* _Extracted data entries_

[Start of section]

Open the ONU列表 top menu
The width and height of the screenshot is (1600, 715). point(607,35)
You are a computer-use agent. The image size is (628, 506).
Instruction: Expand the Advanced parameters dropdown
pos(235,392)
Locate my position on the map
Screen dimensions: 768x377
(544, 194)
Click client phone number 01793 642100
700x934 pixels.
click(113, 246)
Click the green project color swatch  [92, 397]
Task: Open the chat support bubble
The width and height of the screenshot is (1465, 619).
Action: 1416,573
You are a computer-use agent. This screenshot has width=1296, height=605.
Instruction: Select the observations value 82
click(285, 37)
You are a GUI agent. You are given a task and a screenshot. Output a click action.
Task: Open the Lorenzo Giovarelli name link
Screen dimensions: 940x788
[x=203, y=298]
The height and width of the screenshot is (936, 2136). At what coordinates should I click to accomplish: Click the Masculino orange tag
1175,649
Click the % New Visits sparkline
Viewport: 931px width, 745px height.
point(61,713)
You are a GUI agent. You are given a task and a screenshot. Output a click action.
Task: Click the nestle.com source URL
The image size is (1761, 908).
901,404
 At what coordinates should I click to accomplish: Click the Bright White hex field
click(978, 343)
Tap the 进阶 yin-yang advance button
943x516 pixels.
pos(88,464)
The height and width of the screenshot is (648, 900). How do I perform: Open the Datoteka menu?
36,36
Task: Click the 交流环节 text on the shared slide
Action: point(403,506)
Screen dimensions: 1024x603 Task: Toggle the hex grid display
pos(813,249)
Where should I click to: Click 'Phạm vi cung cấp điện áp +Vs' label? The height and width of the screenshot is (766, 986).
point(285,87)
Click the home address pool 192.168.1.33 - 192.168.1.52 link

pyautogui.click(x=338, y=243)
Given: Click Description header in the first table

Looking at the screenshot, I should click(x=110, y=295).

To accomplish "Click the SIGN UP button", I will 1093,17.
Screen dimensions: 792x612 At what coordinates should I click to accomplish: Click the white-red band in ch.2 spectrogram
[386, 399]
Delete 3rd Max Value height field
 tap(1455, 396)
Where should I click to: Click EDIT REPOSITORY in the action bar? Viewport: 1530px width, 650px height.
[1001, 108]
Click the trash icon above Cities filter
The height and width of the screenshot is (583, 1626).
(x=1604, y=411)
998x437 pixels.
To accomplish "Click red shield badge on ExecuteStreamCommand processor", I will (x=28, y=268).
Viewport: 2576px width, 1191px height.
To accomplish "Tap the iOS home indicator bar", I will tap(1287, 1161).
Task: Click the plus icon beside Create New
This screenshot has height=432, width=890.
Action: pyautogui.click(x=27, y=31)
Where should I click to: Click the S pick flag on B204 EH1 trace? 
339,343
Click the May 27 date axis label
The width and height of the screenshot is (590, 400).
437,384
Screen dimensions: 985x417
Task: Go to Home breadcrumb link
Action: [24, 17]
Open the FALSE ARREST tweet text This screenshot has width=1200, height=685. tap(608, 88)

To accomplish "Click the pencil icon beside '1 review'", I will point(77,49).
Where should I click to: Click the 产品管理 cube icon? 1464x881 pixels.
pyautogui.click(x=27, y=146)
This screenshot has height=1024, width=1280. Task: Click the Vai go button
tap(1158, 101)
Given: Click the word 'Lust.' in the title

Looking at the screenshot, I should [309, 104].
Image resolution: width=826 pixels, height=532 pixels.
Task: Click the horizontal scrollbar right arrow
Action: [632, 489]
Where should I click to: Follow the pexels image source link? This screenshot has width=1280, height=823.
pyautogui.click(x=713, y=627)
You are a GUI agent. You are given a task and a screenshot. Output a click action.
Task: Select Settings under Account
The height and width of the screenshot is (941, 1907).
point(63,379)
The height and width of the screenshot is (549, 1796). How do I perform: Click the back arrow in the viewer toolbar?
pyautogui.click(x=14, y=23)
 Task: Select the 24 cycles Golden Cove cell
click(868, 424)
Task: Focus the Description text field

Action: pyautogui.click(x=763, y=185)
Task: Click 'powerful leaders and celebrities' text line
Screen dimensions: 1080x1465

[End of section]

* _Task goal_
With the line containing "You are a computer-use agent. This" as the last one, please set down exactly the lines of the records above from their very first line, and nothing more.

* _Completed task_
Open the ONU列表 top menu
The width and height of the screenshot is (1600, 715). point(607,35)
You are a computer-use agent. The image size is (628, 506).
Instruction: Expand the Advanced parameters dropdown
pos(235,392)
Locate my position on the map
Screen dimensions: 768x377
(544, 194)
Click client phone number 01793 642100
700x934 pixels.
click(113, 246)
Click the green project color swatch  [92, 397]
Task: Open the chat support bubble
The width and height of the screenshot is (1465, 619).
Action: 1416,573
You are a computer-use agent. This screenshot has width=1296, height=605.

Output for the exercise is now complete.